--- WRITTEN REQUEST ---
Give everything from the line containing "How do I perform: Click" down to the line containing "Select the 'hide' Sold Bonds radio button" as a Markdown table with the columns Row and Line, numbering each line and leaving out blank lines and pictures.

--- PROVIDED MATERIAL ---

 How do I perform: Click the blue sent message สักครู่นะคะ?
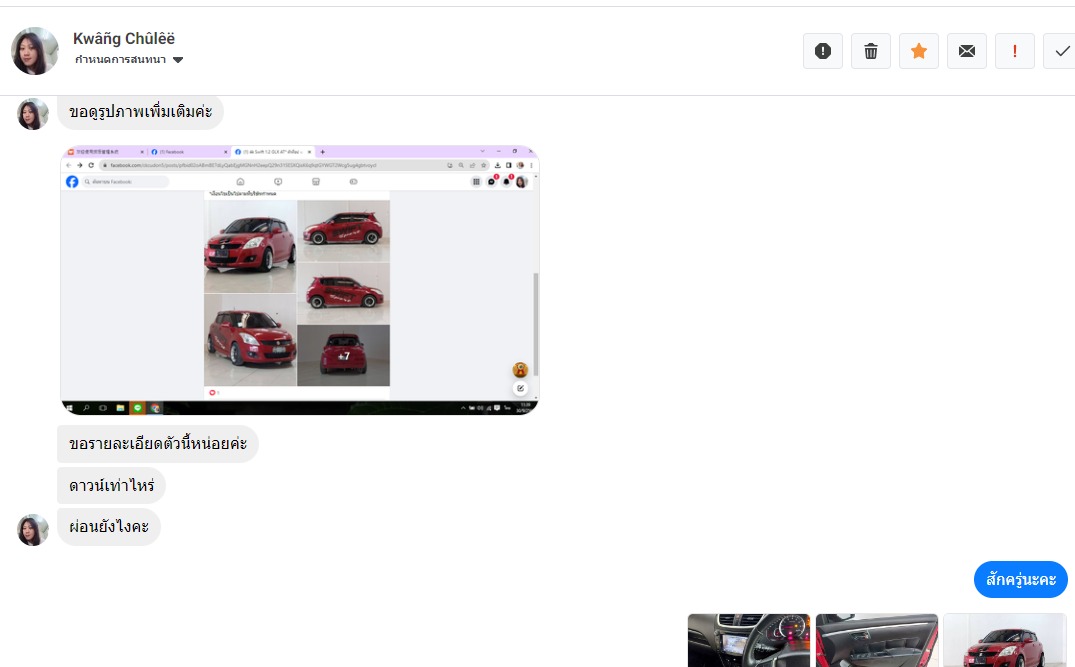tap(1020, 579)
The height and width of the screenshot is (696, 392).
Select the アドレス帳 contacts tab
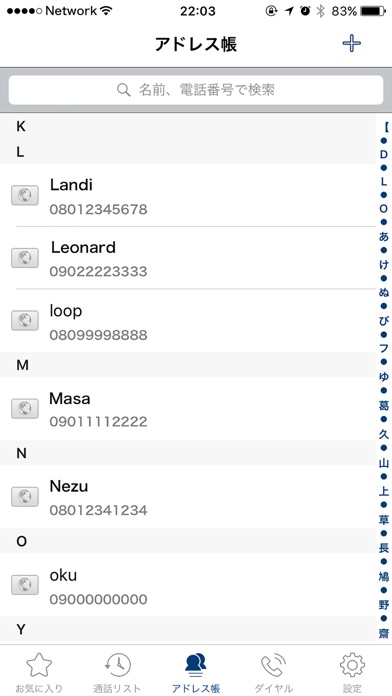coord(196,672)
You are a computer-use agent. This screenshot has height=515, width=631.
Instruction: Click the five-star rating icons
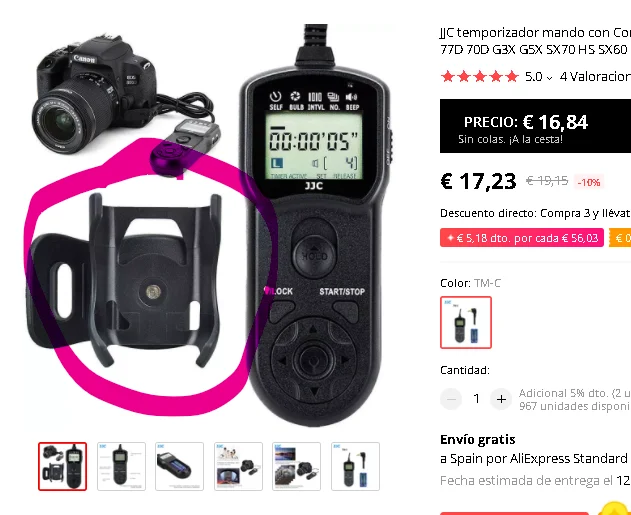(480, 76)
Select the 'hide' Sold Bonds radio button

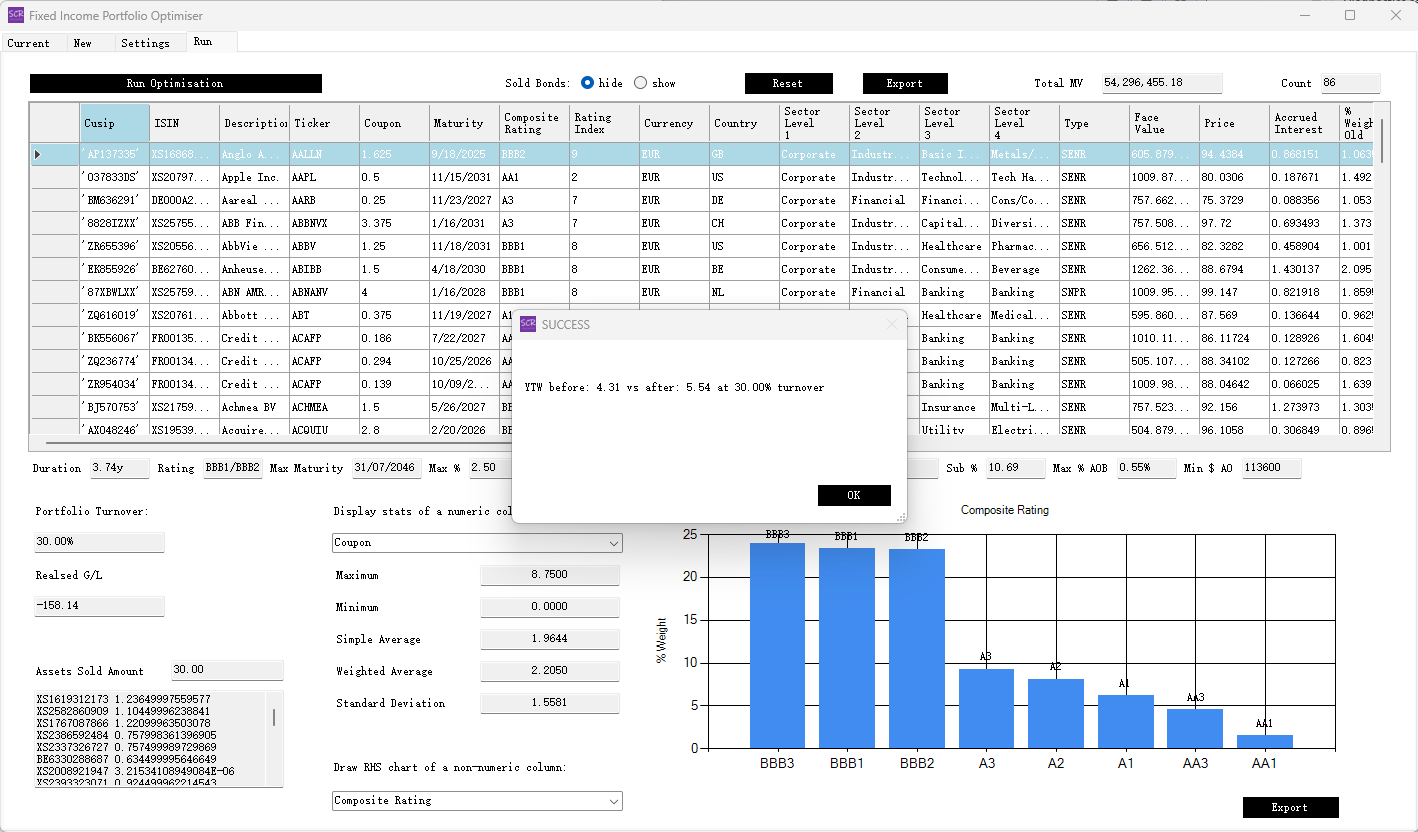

==

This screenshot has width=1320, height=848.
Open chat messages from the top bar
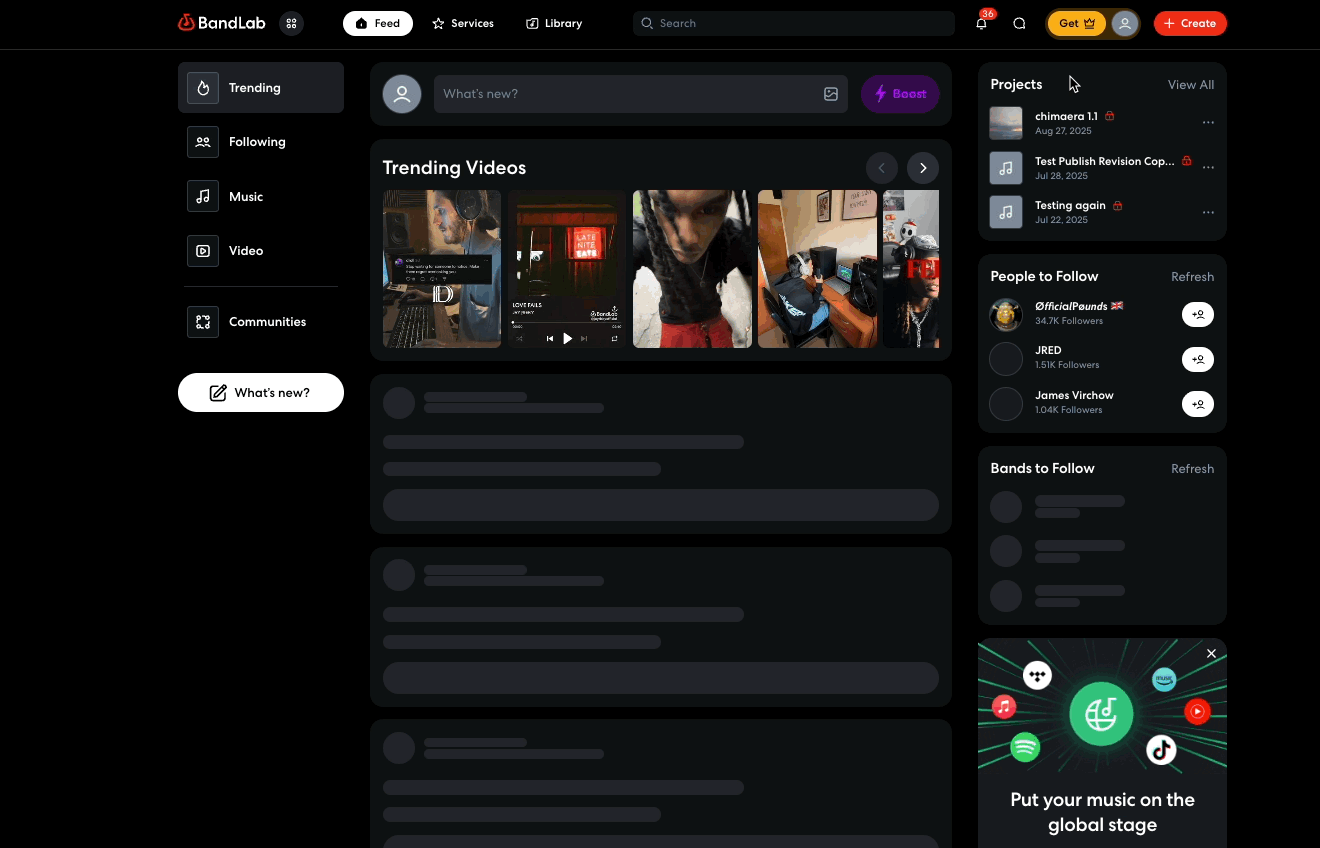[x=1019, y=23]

--- FINISHED TASK ---
| Row | Line |
|---|---|
| 1 |  How do I perform: Click the blue sent message สักครู่นะคะ? |
| 2 | tap(1020, 579) |
| 3 | The height and width of the screenshot is (696, 392). |
| 4 | Select the アドレス帳 contacts tab |
| 5 | coord(196,672) |
| 6 | You are a computer-use agent. This screenshot has height=515, width=631. |
| 7 | Instruction: Click the five-star rating icons |
| 8 | (480, 76) |
| 9 | Select the 'hide' Sold Bonds radio button |